Eine "Große Koalition" ist in Spanien undenkbar. Sánchez wolle nicht einmal eine PP-Minderheitsregierung dulden und lasse ihm somit "keine andere Wahl" als mit Vox zu sprechen, betonte Feijóo mehrfach.

Warnung vor Rechtsruck

Sánchez hatte im Wahlkampf die nach Corona und trotz Ukraine-Krieg relativ gute gesamtwirtschaftliche Lage Spaniens und soziale Errungenschaften hervorgehoben. Der PP warf er ihre mögliche Zusammenarbeit mit Vox auch auf nationaler Ebene vor. Eine PP-Vox-Regierung werde das Land in einen "dunklen Tunnel" zurück in die Vergangenheit führen, warnte Sánchez.

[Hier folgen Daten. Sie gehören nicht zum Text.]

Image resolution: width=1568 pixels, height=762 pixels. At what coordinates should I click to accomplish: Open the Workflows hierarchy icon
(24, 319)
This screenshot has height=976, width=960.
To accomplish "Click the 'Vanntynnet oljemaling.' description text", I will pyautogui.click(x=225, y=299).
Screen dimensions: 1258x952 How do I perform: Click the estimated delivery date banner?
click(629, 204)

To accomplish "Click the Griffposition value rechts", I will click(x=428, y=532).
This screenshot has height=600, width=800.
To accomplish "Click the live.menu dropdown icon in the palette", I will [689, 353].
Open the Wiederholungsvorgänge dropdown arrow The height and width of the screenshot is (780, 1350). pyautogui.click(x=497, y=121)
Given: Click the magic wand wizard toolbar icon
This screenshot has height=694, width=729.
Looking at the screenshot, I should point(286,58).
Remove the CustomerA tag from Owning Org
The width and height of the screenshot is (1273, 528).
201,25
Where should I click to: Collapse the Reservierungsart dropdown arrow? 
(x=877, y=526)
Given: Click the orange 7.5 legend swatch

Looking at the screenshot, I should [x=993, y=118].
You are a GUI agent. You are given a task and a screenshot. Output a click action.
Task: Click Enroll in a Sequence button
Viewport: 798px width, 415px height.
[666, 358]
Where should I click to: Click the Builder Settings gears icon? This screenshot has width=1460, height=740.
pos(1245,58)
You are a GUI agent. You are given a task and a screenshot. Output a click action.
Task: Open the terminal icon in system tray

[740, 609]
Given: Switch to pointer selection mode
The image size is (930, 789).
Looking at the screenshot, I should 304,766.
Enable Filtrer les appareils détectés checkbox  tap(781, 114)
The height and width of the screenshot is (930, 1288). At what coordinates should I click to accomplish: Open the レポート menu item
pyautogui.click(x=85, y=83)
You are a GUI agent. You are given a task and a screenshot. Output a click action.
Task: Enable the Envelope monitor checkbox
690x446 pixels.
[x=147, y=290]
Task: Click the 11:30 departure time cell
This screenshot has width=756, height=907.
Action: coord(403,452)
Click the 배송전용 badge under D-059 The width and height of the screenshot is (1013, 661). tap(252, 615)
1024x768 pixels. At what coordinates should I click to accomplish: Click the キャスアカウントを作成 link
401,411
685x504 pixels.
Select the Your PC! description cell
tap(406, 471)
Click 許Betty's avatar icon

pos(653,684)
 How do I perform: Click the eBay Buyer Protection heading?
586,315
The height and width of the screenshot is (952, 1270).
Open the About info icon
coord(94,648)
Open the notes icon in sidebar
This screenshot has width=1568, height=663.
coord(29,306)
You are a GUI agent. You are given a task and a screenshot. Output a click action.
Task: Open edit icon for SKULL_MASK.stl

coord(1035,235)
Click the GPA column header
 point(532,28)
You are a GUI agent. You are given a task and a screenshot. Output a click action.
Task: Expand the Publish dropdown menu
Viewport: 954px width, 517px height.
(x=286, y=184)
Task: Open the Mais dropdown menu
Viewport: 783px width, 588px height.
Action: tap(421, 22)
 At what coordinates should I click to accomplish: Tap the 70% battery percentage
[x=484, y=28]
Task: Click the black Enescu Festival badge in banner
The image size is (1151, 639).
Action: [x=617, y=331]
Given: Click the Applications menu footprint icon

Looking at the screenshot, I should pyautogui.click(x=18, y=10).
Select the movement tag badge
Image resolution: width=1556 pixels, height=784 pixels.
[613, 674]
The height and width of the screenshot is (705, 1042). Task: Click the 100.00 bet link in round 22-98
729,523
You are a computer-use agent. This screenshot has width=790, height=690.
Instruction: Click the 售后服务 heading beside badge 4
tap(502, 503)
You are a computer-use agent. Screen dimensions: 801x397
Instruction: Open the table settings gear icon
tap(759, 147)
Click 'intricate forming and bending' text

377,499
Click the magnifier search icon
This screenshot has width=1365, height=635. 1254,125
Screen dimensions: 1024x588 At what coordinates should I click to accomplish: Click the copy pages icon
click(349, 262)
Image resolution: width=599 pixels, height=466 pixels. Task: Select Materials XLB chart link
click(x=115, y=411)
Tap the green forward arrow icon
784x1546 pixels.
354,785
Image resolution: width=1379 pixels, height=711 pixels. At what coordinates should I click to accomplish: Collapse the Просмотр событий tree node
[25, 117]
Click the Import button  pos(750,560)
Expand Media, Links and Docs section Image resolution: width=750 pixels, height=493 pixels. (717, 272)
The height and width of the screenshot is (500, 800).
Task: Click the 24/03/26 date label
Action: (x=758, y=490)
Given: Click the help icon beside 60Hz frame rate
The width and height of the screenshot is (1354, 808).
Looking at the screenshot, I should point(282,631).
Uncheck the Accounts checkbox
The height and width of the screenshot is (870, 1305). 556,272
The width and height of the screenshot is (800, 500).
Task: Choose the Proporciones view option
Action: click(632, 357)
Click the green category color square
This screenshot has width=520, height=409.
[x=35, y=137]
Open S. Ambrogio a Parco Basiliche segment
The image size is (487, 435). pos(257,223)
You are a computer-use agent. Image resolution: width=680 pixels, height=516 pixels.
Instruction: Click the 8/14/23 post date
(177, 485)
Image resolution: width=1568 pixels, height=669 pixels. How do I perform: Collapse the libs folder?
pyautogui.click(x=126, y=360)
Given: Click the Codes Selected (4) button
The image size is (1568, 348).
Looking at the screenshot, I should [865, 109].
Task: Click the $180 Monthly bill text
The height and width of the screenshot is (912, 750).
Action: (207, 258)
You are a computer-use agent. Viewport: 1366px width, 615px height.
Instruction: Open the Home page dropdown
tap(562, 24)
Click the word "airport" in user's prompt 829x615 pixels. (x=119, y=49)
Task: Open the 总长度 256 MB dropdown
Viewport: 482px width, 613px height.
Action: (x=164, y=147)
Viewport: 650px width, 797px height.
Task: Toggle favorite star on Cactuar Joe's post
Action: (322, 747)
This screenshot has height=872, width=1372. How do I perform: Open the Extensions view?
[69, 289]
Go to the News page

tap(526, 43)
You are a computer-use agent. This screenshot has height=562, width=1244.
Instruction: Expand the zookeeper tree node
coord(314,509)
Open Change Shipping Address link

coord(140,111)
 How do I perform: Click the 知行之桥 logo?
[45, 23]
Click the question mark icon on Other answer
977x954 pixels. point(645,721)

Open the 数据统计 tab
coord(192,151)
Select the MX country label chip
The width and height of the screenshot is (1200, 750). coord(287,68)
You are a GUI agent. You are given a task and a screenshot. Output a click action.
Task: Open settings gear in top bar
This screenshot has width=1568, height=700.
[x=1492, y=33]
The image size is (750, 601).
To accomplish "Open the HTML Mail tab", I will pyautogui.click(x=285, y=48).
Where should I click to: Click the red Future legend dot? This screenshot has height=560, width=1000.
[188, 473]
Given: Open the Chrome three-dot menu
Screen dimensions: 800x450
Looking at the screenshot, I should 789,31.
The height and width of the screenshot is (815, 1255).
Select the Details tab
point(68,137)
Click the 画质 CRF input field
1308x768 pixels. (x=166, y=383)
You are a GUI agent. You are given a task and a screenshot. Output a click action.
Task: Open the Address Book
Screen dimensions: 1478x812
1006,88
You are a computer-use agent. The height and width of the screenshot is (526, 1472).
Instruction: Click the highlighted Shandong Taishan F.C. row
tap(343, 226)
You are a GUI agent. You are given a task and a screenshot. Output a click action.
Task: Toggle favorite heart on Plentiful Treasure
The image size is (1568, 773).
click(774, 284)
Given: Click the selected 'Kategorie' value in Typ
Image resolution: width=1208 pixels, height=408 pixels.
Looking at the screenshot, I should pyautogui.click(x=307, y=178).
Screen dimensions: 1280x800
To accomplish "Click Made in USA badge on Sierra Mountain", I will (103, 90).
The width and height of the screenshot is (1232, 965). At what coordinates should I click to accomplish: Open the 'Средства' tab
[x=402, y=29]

Feijóo hielt seinem Kontrahenten entgegen, das Land habe seine Regierung satt und wolle einen Richtungswechsel. Viele Menschen kämen mit ihrem Einkommen nur noch mit Ach und Krach über die Runden und die Staatsverschuldung sei aus dem Ruder gelaufen.

Zudem habe sich die Minderheitsregierung im Parlament auf Stimmen separatistischer Parteien gestützt und im Gegenzug unzulässige Konzessionen gemacht. Mit einer vermurksten Reform des Sexualstrafrechts habe die Regierung zudem das Gegenteil des Gewollten erreicht, kritisierte Feijóo. Statt Frauen besser zu schützen, hatten Dutzende Sexualverbrecher vorzeitig aus der Haft entlassen werden müssen.

Katalonien als Wahlkampfthema

Vox-Chef Santiago Abascal will sich bei einer Regierungsbeteiligung für die Abschaffung der weitreichenden und von der Verfassung garantierten Autonomierechte stark machen. Seine Ankündigung, in Katalonien werde es schlimmere Auseinandersetzungen als 2017 während der Unruhen wegen des Unabhängigkeitsreferendums geben, sobald er mit am Kabinettstisch sitze, sorgten in der wirtschaftsstarken Region im Nordosten des Landes für Kopfschütteln.

"Das ist Wahlkampfgetöse, völliger Unsinn, ein weiterer Versuch, den Menschen Angst einzujagen", sagte der Politologe José Luis Martí der Deutschen Presse-Agentur. Das sei typisch für die "extreme Rechte".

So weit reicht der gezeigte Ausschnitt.